В нашей стране практически не осталось людей, живших при настоящей монархии. Поэтому образы, которые рисует фантазия наших сограждан при слове «царь», основываются не на реальных картинах, а скорее на чем–то вроде билибинских иллюстраций к русским сказкам. Этакая лепота и благообразие. А сказка, она всегда с хорошим концом… Да и потом, в ней есть волшебство, а это так созвучно вечному русскому ожиданию чуда!
Ну, а поскольку в массе своей люди стали меньше читать серьезной литературы, получается, что им просто неоткуда почерпнуть правдивую информацию. Что там царь?! Уже и Распутин объявляется фигурой неоднозначной, а кто–то даже назвал его истинным патриотом, «оболганным врагами Отечества еще при его жизни». И все компрометирующие этого «патриота» документы квалифицировал как фальшивки.
Так что если часть общества вдруг отнесется «с пониманием» к реставрации монархии, в этом не будет, право, ничего удивительного. А вот что будет, это уже другой вопрос.
Тут нас могут ожидать малоприятные сюрпризы.

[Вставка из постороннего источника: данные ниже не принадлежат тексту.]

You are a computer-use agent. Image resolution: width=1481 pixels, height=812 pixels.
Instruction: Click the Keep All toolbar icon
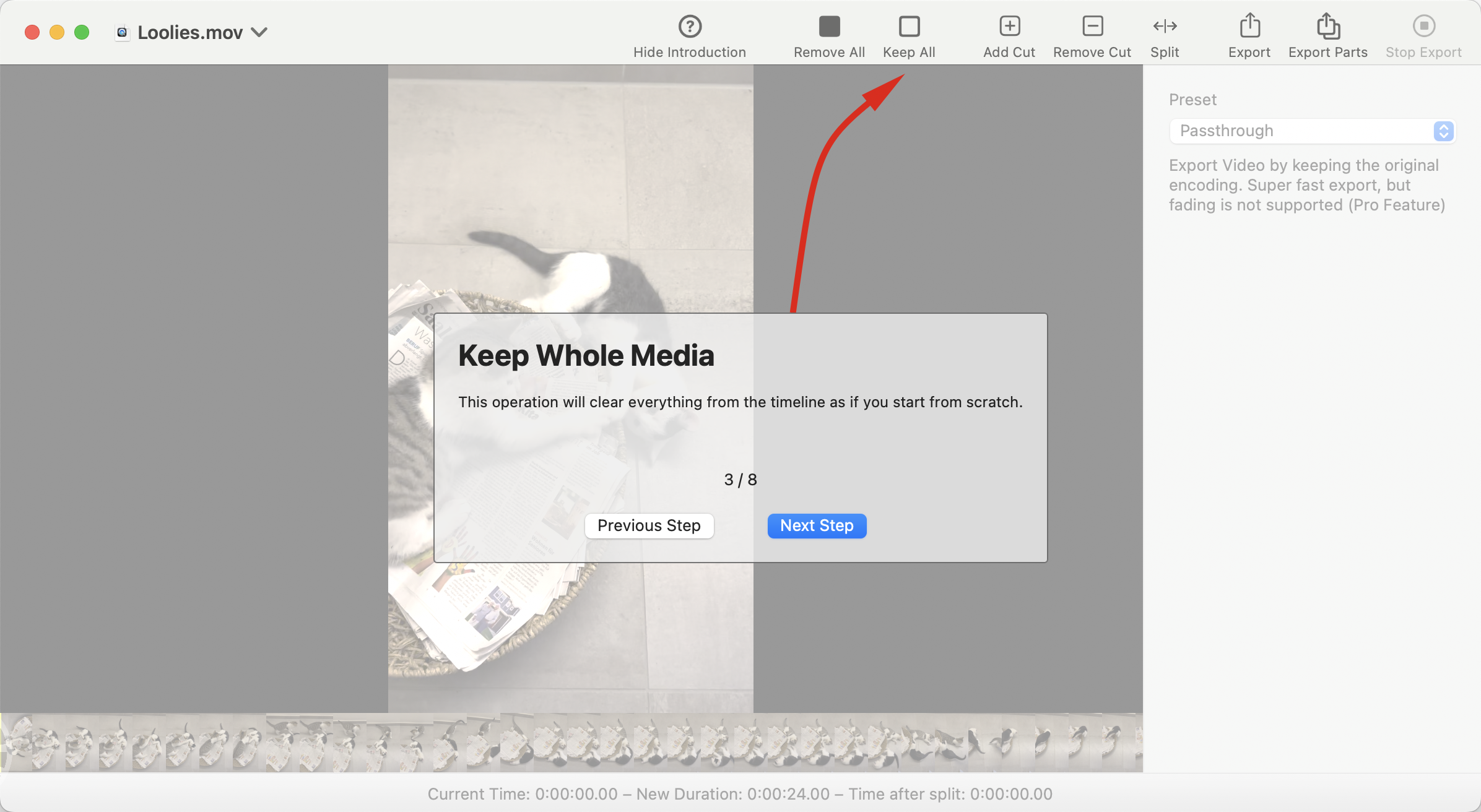pos(909,27)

Казалось бы, все понимают, что разрыв поколений не есть благо. И для народа, и для культуры. Сколько говорено, сколько написано о сломе всей жизни после революции, о том, как ужасно, когда дети ниспровергают авторитет отцов, а отцы смотрят на детей как на выродков! И как все в результате идет вразнос.
Теперь нам это предлагают повторить, причем нередко те же самые люди, которые вроде бы искренне скорбят о прерванной в октябре 17–го связи времен.
— В конце концов, что такое отрезок длиною в 70 лет? — рассуждают они. — Взять да и отрезать! И связать историческую нить, выбросив все ненужное на помойку.
И опять ненужными оказываются люди, сотни миллионов людей. Потому что если действительно здесь, как гласит чья–то широко растиражированная формула, «полстраны сидело в лагерях, а вторая половина их охраняла», такое лучше поскорее вытеснить из памяти и из истории как ночной кошмар. А главный вывод, который из этого следует, как ни прискорбно, заключается в том, что наши с вами предки — все поголовно! — были либо палачами, либо идиотами, тупо и покорно следовавшими за палачами. Ну да, лучшие люди были уничтожены или уехали в эмиграцию, генофонд невосполнимо отскудел, так что остались одни денегераты!..
Думаете, мы будем сейчас «агитировать за Советскую власть», рассказывать о достижениях науки и культуры? — Нет, не будем. Об этом и без нас многократно говорено. Мы лучше продолжим тему «отцов и детей».
Сначала две цитаты:
«Я ношу его фамилию, и в моих жилах течет часть его крови. У нас с самого раннего детства было очень нормальное отношение к дедушке. И к прадедушке, и к прапрадедушке. И вообще к тому роду, который я представляю.»
«Мой отец был очень мягким человеком… Столько написано о… его нетерпимости к чужому мнению, о грубости… Все это, заявляю откровенно, беспардонная ложь… Это по его настоянию… был наложен запрет на любое насилие над обвиняемыми… Не был мой отец тем страшным человеком, каким пытались его представить в глазах народа тогдашние вожди. Не был и не мог быть, потому что всегда отвергал любое насилие.»
А теперь коротко об авторах:
Первая цитата взята из интервью правнука Сталина, а вторая — про мягкого человека, отвергавшего любое насилие, из книги «Мой отец — Лаврентий Берия».
И не надо думать, что это единичные курьезы. Вспомните потоки мемуаров, хлынувшие со страниц журналов и газет в первые годы перестройки. Они пестрели фактами и событиями, но лейтмотив был один: «Мой отец (дед, прадед, муж, брат) невинен и чист, а все остальные виноваты».
Так что заявление одного из наших виднейших реформаторов, беспрестанно высказывающего претензии к тоталитарной власти, что у него нет никаких претензий к дедушке (который эту власть воспел и вдобавок, по слухам, самолично порубил шашкой два села), это заявление — вовсе не бред сумасшедшего. Напротив, именно такие, на первый взгляд, абсурдные утверждения защищают психику от распада.